STATEMENT OF DECISION AND REASONS
APPLICATION FOR REVIEW
This is an application for review of a decision of a delegate of the Minister for Immigration on 14 September 2017 to refuse to grant a protection visa under s.65 of the Migration Act 1958 (the Act). The review application was lodged with the Tribunal on 26 March 2018. For the following reasons, the Tribunal has found that it has no jurisdiction to review the decision.
As the applicant was not in immigration detention on the day the applicant was notified of the decision, an application for review of the decision had to be made within 28 days, commencing on that day: r.4.31(2) of the Migration Regulations 1994.
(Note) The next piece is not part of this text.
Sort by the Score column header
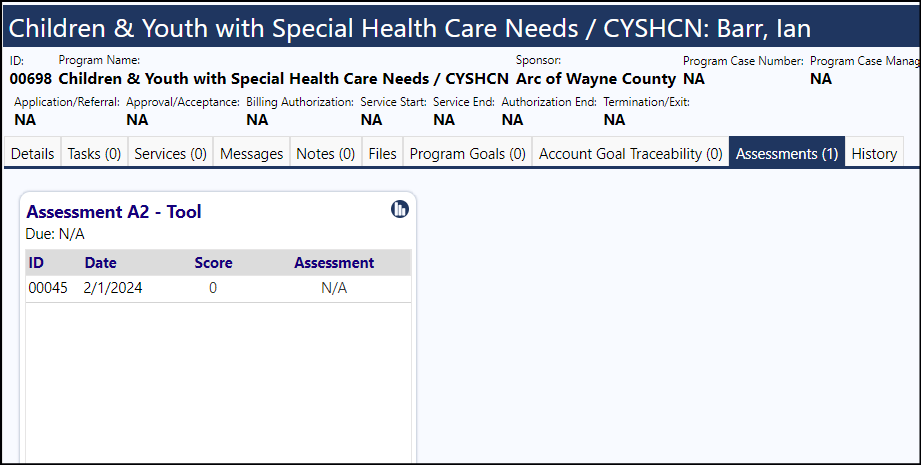 tap(213, 262)
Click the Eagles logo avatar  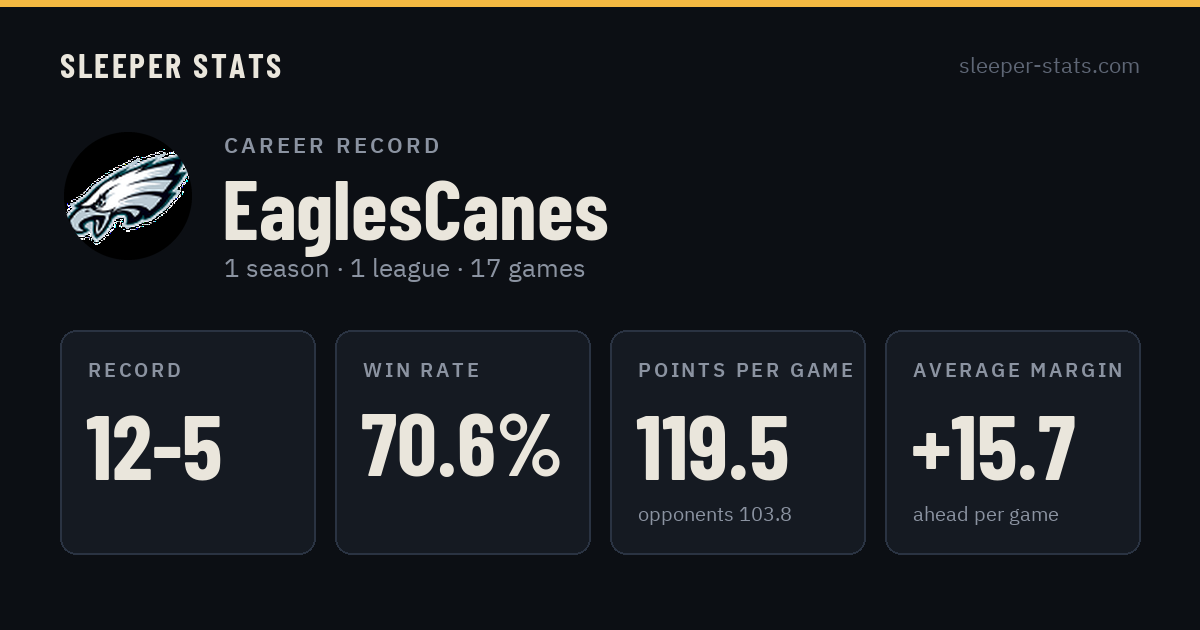(128, 196)
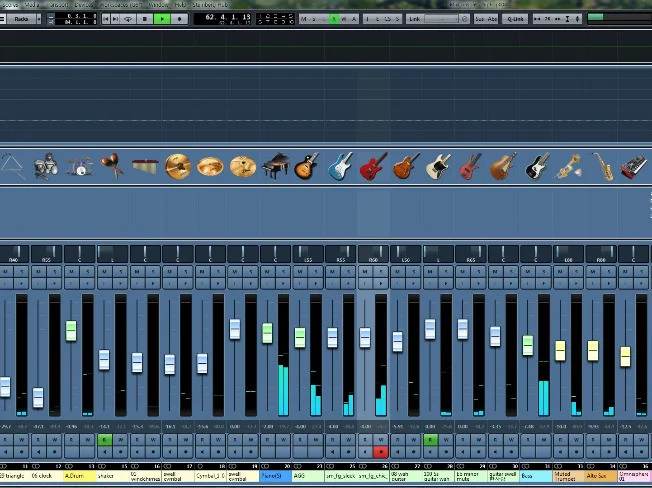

The material before the Tribunal indicates that the applicant was notified of the decision by letter dated 14 September 2017 and dispatched by post. The Tribunal is satisfied that the applicant was notified of the decision in accordance with the statutory requirements.
The Tribunal wrote to the applicant on 5 April 2018 inviting the applicant to comment upon the validity of his application. The applicant did not respond to this invitation.
The applicant’s protection visa application provides his residential address in Australia and his email address. The Tribunal finds that the Minister was legally entitled to elect to notify the applicant of the decision by post pursuant to s 494B of the Act.[1]
[1] Haque v Minister for Immigration and Citizenship [2010] FCA 346 at [64]; MIBP v Kim [2014] FCA 390 at [34]-[35].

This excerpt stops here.